**Data for processing**
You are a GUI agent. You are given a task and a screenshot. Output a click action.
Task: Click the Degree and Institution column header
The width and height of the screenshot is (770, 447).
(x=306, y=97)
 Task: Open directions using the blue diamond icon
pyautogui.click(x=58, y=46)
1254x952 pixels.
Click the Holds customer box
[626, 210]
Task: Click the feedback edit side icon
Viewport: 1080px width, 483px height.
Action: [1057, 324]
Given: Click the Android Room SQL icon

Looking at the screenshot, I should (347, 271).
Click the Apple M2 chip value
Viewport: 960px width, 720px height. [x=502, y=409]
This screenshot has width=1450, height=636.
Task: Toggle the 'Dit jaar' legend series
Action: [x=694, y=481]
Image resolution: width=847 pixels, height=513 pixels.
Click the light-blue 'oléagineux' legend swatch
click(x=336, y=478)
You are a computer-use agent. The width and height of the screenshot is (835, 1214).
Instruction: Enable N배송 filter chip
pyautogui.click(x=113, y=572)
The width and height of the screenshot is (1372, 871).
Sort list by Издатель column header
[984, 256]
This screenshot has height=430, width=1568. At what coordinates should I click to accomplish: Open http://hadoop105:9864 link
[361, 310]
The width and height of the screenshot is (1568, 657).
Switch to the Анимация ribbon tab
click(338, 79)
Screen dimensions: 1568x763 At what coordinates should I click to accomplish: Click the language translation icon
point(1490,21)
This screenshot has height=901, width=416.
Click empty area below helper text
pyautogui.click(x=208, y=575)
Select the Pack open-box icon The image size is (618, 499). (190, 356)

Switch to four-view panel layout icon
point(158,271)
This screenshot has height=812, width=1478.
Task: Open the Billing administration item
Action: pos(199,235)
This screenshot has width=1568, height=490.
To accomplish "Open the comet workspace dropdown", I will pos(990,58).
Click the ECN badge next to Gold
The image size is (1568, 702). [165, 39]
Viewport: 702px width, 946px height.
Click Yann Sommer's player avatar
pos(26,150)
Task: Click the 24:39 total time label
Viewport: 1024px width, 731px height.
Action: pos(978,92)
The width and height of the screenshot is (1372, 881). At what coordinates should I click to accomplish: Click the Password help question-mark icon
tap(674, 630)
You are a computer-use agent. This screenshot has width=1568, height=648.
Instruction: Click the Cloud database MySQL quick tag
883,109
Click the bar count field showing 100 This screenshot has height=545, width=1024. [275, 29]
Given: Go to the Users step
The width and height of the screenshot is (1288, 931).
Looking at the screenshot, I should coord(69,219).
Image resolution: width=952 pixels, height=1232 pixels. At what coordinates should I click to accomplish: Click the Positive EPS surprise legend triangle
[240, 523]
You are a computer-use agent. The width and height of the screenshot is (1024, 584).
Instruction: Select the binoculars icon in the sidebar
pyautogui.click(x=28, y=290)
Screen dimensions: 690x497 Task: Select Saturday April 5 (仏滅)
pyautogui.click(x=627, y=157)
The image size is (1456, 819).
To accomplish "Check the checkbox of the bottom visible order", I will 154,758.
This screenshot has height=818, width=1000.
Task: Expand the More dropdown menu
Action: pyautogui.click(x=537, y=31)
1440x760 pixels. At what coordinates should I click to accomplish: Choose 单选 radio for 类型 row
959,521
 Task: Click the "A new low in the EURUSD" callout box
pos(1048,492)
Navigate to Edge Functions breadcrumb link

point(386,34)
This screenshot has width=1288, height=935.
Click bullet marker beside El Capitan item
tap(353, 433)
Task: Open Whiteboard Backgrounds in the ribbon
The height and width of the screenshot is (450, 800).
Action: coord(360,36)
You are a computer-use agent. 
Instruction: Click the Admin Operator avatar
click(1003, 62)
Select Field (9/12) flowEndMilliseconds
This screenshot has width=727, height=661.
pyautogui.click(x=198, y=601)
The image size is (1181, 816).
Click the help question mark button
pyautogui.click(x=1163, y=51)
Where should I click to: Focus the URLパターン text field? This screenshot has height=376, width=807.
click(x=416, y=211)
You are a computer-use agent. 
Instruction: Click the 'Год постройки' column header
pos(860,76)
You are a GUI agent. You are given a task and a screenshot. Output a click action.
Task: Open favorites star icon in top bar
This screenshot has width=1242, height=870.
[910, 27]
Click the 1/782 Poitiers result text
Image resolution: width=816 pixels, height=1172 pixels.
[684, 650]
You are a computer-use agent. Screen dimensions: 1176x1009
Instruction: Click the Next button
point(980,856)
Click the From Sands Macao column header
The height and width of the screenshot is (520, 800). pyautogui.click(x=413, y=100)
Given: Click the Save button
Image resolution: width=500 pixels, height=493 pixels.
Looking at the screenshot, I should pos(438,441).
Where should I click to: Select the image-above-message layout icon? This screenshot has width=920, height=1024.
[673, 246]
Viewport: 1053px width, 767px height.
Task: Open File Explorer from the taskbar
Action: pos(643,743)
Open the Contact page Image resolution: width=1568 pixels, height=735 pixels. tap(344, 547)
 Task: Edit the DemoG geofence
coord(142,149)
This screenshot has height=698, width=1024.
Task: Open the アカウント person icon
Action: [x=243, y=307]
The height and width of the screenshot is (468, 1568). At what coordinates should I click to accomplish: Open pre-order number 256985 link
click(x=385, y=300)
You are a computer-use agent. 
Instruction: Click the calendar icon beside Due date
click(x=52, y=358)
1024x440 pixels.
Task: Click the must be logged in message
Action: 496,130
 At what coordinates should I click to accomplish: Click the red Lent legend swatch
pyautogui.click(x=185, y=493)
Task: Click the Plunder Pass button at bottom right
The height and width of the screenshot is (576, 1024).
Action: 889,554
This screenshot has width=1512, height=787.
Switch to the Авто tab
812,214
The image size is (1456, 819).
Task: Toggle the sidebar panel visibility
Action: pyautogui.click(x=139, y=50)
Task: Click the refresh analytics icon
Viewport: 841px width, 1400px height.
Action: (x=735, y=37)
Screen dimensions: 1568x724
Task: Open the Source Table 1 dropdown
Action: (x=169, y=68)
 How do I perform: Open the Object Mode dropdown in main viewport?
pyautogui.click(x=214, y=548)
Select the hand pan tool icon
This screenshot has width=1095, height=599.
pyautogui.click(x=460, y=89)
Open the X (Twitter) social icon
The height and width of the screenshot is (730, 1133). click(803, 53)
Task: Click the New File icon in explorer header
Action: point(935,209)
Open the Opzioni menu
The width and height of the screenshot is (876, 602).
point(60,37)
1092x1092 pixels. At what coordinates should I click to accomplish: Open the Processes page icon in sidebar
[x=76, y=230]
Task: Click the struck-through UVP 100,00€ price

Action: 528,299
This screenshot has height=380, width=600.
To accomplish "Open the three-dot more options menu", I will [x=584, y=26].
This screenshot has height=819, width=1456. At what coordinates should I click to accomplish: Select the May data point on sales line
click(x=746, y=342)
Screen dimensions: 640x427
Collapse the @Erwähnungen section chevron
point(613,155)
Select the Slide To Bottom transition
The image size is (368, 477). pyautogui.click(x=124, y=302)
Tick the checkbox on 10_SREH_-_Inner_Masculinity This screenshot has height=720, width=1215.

**Exercise**
Write out the entire listing above word for word, keeping every line as it appears.

**Result of the exercise**
You are a GUI agent. You are given a task and a screenshot. Output a click action.
Task: Click the Degree and Institution column header
The width and height of the screenshot is (770, 447).
(x=306, y=97)
 Task: Open directions using the blue diamond icon
pyautogui.click(x=58, y=46)
1254x952 pixels.
Click the Holds customer box
[626, 210]
Task: Click the feedback edit side icon
Viewport: 1080px width, 483px height.
Action: [1057, 324]
Given: Click the Android Room SQL icon

Looking at the screenshot, I should (347, 271).
Click the Apple M2 chip value
Viewport: 960px width, 720px height. [x=502, y=409]
This screenshot has width=1450, height=636.
Task: Toggle the 'Dit jaar' legend series
Action: [x=694, y=481]
Image resolution: width=847 pixels, height=513 pixels.
Click the light-blue 'oléagineux' legend swatch
click(x=336, y=478)
You are a computer-use agent. The width and height of the screenshot is (835, 1214).
Instruction: Enable N배송 filter chip
pyautogui.click(x=113, y=572)
The width and height of the screenshot is (1372, 871).
Sort list by Издатель column header
[984, 256]
This screenshot has height=430, width=1568. At what coordinates should I click to accomplish: Open http://hadoop105:9864 link
[361, 310]
The width and height of the screenshot is (1568, 657).
Switch to the Анимация ribbon tab
click(338, 79)
Screen dimensions: 1568x763 At what coordinates should I click to accomplish: Click the language translation icon
point(1490,21)
This screenshot has height=901, width=416.
Click empty area below helper text
pyautogui.click(x=208, y=575)
Select the Pack open-box icon The image size is (618, 499). (190, 356)

Switch to four-view panel layout icon
point(158,271)
This screenshot has height=812, width=1478.
Task: Open the Billing administration item
Action: pos(199,235)
This screenshot has width=1568, height=490.
To accomplish "Open the comet workspace dropdown", I will pos(990,58).
Click the ECN badge next to Gold
The image size is (1568, 702). [165, 39]
Viewport: 702px width, 946px height.
Click Yann Sommer's player avatar
pos(26,150)
Task: Click the 24:39 total time label
Viewport: 1024px width, 731px height.
Action: pos(978,92)
The width and height of the screenshot is (1372, 881). At what coordinates should I click to accomplish: Click the Password help question-mark icon
tap(674, 630)
You are a computer-use agent. This screenshot has width=1568, height=648.
Instruction: Click the Cloud database MySQL quick tag
883,109
Click the bar count field showing 100 This screenshot has height=545, width=1024. [275, 29]
Given: Go to the Users step
The width and height of the screenshot is (1288, 931).
Looking at the screenshot, I should coord(69,219).
Image resolution: width=952 pixels, height=1232 pixels. At what coordinates should I click to accomplish: Click the Positive EPS surprise legend triangle
[240, 523]
You are a computer-use agent. The width and height of the screenshot is (1024, 584).
Instruction: Select the binoculars icon in the sidebar
pyautogui.click(x=28, y=290)
Screen dimensions: 690x497 Task: Select Saturday April 5 (仏滅)
pyautogui.click(x=627, y=157)
The image size is (1456, 819).
To accomplish "Check the checkbox of the bottom visible order", I will 154,758.
This screenshot has height=818, width=1000.
Task: Expand the More dropdown menu
Action: pyautogui.click(x=537, y=31)
1440x760 pixels. At what coordinates should I click to accomplish: Choose 单选 radio for 类型 row
959,521
 Task: Click the "A new low in the EURUSD" callout box
pos(1048,492)
Navigate to Edge Functions breadcrumb link

point(386,34)
This screenshot has width=1288, height=935.
Click bullet marker beside El Capitan item
tap(353, 433)
Task: Open Whiteboard Backgrounds in the ribbon
The height and width of the screenshot is (450, 800).
Action: coord(360,36)
You are a computer-use agent. 
Instruction: Click the Admin Operator avatar
click(1003, 62)
Select Field (9/12) flowEndMilliseconds
This screenshot has width=727, height=661.
pyautogui.click(x=198, y=601)
The image size is (1181, 816).
Click the help question mark button
pyautogui.click(x=1163, y=51)
Where should I click to: Focus the URLパターン text field? This screenshot has height=376, width=807.
click(x=416, y=211)
You are a computer-use agent. 
Instruction: Click the 'Год постройки' column header
pos(860,76)
You are a GUI agent. You are given a task and a screenshot. Output a click action.
Task: Open favorites star icon in top bar
This screenshot has width=1242, height=870.
[910, 27]
Click the 1/782 Poitiers result text
Image resolution: width=816 pixels, height=1172 pixels.
[684, 650]
You are a computer-use agent. Screen dimensions: 1176x1009
Instruction: Click the Next button
point(980,856)
Click the From Sands Macao column header
The height and width of the screenshot is (520, 800). pyautogui.click(x=413, y=100)
Given: Click the Save button
Image resolution: width=500 pixels, height=493 pixels.
Looking at the screenshot, I should pos(438,441).
Where should I click to: Select the image-above-message layout icon? This screenshot has width=920, height=1024.
[673, 246]
Viewport: 1053px width, 767px height.
Task: Open File Explorer from the taskbar
Action: pos(643,743)
Open the Contact page Image resolution: width=1568 pixels, height=735 pixels. tap(344, 547)
 Task: Edit the DemoG geofence
coord(142,149)
This screenshot has height=698, width=1024.
Task: Open the アカウント person icon
Action: [x=243, y=307]
The height and width of the screenshot is (468, 1568). At what coordinates should I click to accomplish: Open pre-order number 256985 link
click(x=385, y=300)
You are a computer-use agent. 
Instruction: Click the calendar icon beside Due date
click(x=52, y=358)
1024x440 pixels.
Task: Click the must be logged in message
Action: 496,130
 At what coordinates should I click to accomplish: Click the red Lent legend swatch
pyautogui.click(x=185, y=493)
Task: Click the Plunder Pass button at bottom right
The height and width of the screenshot is (576, 1024).
Action: 889,554
This screenshot has width=1512, height=787.
Switch to the Авто tab
812,214
The image size is (1456, 819).
Task: Toggle the sidebar panel visibility
Action: pyautogui.click(x=139, y=50)
Task: Click the refresh analytics icon
Viewport: 841px width, 1400px height.
Action: (x=735, y=37)
Screen dimensions: 1568x724
Task: Open the Source Table 1 dropdown
Action: (x=169, y=68)
 How do I perform: Open the Object Mode dropdown in main viewport?
pyautogui.click(x=214, y=548)
Select the hand pan tool icon
This screenshot has width=1095, height=599.
pyautogui.click(x=460, y=89)
Open the X (Twitter) social icon
The height and width of the screenshot is (730, 1133). click(803, 53)
Task: Click the New File icon in explorer header
Action: point(935,209)
Open the Opzioni menu
The width and height of the screenshot is (876, 602).
point(60,37)
1092x1092 pixels. At what coordinates should I click to accomplish: Open the Processes page icon in sidebar
[x=76, y=230]
Task: Click the struck-through UVP 100,00€ price

Action: 528,299
This screenshot has height=380, width=600.
To accomplish "Open the three-dot more options menu", I will [x=584, y=26].
This screenshot has height=819, width=1456. At what coordinates should I click to accomplish: Select the May data point on sales line
click(x=746, y=342)
Screen dimensions: 640x427
Collapse the @Erwähnungen section chevron
point(613,155)
Select the Slide To Bottom transition
The image size is (368, 477). pyautogui.click(x=124, y=302)
Tick the checkbox on 10_SREH_-_Inner_Masculinity This screenshot has height=720, width=1215.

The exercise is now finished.